- Film poster
- Directed by: Luis De Filippis
- Written by: Luis De Filippis
- Produced by: Luis De Filippis Nava Rastegar Lucah Rosenberg-Lee
- Starring: Maya Henry Jacqueline Tarne
- Cinematography: Kelly Jeffrey
- Edited by: Kristy Neville
- Release date: September 9, 2017 (TIFF);
- Running time: 13 minutes
- Country: Canada
- Languages: English Italian

= For Nonna Anna =

For Nonna Anna is a Canadian short drama film, directed by Luis De Filippis and released in 2017. The film stars Maya Henry as Chris, a young transgender woman caring for her ailing Italian grandmother Anna (Jacqueline Tarne).
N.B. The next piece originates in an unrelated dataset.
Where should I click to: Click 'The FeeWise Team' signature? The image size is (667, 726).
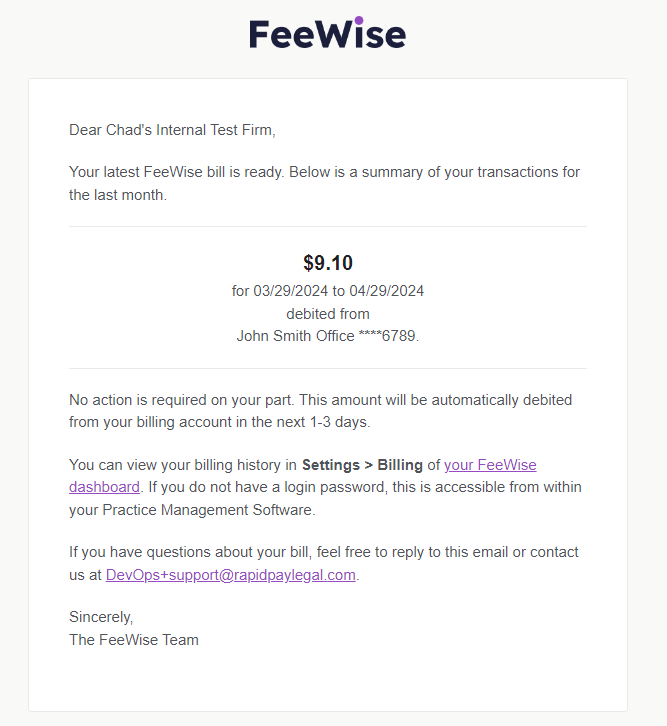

According to De Filippis, the film was inspired by a desire to avoid the sensationalized aspects of many transgender-themed media representations, by writing a film in which the process of gender transition was not the driving narrative conflict.

The film premiered at the 2017 Toronto International Film Festival. It was subsequently screened at the 2018 Sundance Film Festival, where it won a Special Jury Award, and at the 2018 Inside Out Film and Video Festival, where De Filippis won the Emerging Canadian Artist award.

At the 7th Canadian Screen Awards in 2019, the film was shortlisted for Best Live Action Short Drama.